= Given text =
=-=-=

GithubHelp home page GithubHelp logo

imclab / babynames Goto Github PK

View Code? Open in Web Editor NEW

This project forked from timemagazinelabs/babynames

0.0 2.0 0.0 3.13 MB

Fun with the Social Security Administration's baby name data

License: MIT License

babynames's Introduction

Fun with the Social Security Administration's baby name data

Build Status

##Setup

This is a Node.js script, so you should consider downloading Node before attempting to run it.

To download the repo, simply clone it:

git clone https://github.com/TimeMagazine/babynames.git

Then install the dependencies:

npm install

##Data

First, you need to get the raw data from the Social Security Administration. This script will download and unzip it for you with the following command:

./index.js download 

The Social Security Administration organizes the baby name data, somewhat inconveniently, as year-by-year text files named yob[year].txt. The above command extracts those files to a local directory named data/ and then deletes the zip file it downloaded. If you want to keep that zip file for some reason, just pass --cache to the command.

=-=-=

(Click-target data)
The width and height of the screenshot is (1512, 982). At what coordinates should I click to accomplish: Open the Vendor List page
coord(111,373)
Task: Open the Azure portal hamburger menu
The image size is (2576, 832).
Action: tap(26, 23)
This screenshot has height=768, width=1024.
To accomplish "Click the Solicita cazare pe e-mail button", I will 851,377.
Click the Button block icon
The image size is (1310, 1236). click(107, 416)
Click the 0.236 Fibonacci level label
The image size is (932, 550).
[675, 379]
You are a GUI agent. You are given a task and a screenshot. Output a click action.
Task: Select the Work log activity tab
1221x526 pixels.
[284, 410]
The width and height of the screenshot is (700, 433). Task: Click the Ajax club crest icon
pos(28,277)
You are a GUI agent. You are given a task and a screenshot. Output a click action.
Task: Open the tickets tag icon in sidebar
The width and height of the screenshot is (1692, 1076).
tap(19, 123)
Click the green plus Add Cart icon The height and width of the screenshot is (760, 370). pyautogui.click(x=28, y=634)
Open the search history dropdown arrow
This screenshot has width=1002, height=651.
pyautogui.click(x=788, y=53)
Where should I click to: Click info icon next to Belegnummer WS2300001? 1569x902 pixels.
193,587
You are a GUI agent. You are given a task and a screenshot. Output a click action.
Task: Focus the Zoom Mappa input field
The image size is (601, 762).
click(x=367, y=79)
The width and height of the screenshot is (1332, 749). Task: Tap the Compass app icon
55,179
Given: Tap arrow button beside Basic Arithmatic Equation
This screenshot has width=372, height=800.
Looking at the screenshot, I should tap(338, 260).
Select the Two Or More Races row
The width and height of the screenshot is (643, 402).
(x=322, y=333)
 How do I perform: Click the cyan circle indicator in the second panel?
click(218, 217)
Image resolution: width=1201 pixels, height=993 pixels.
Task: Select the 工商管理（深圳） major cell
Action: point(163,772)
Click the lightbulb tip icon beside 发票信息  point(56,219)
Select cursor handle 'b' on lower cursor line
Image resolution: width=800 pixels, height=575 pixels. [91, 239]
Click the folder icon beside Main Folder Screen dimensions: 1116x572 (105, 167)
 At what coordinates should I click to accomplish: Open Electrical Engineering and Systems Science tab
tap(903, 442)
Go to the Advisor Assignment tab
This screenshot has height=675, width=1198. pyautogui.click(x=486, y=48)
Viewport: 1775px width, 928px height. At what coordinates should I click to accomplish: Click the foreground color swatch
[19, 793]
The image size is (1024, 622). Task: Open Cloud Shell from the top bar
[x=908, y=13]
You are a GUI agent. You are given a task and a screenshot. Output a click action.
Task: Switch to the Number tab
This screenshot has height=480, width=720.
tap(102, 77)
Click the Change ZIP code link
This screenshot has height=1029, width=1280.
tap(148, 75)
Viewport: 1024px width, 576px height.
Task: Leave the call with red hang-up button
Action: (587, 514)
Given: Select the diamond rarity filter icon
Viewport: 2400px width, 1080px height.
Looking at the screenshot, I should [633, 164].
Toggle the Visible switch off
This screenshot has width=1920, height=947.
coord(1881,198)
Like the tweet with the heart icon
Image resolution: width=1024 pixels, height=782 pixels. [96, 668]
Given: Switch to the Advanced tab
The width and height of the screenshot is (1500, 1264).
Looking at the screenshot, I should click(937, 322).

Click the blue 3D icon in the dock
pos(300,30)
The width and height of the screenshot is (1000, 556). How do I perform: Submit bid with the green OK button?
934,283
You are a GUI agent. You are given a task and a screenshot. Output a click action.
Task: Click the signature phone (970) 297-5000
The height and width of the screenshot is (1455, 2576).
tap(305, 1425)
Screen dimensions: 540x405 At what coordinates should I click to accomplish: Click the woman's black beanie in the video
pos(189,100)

=-=-=

= Written instruction =
From the baby names project page, quote the passage between "npm install" and "to the command.", inclusive.

= Written response =
npm install

##Data

First, you need to get the raw data from the Social Security Administration. This script will download and unzip it for you with the following command:

./index.js download 

The Social Security Administration organizes the baby name data, somewhat inconveniently, as year-by-year text files named yob[year].txt. The above command extracts those files to a local directory named data/ and then deletes the zip file it downloaded. If you want to keep that zip file for some reason, just pass --cache to the command.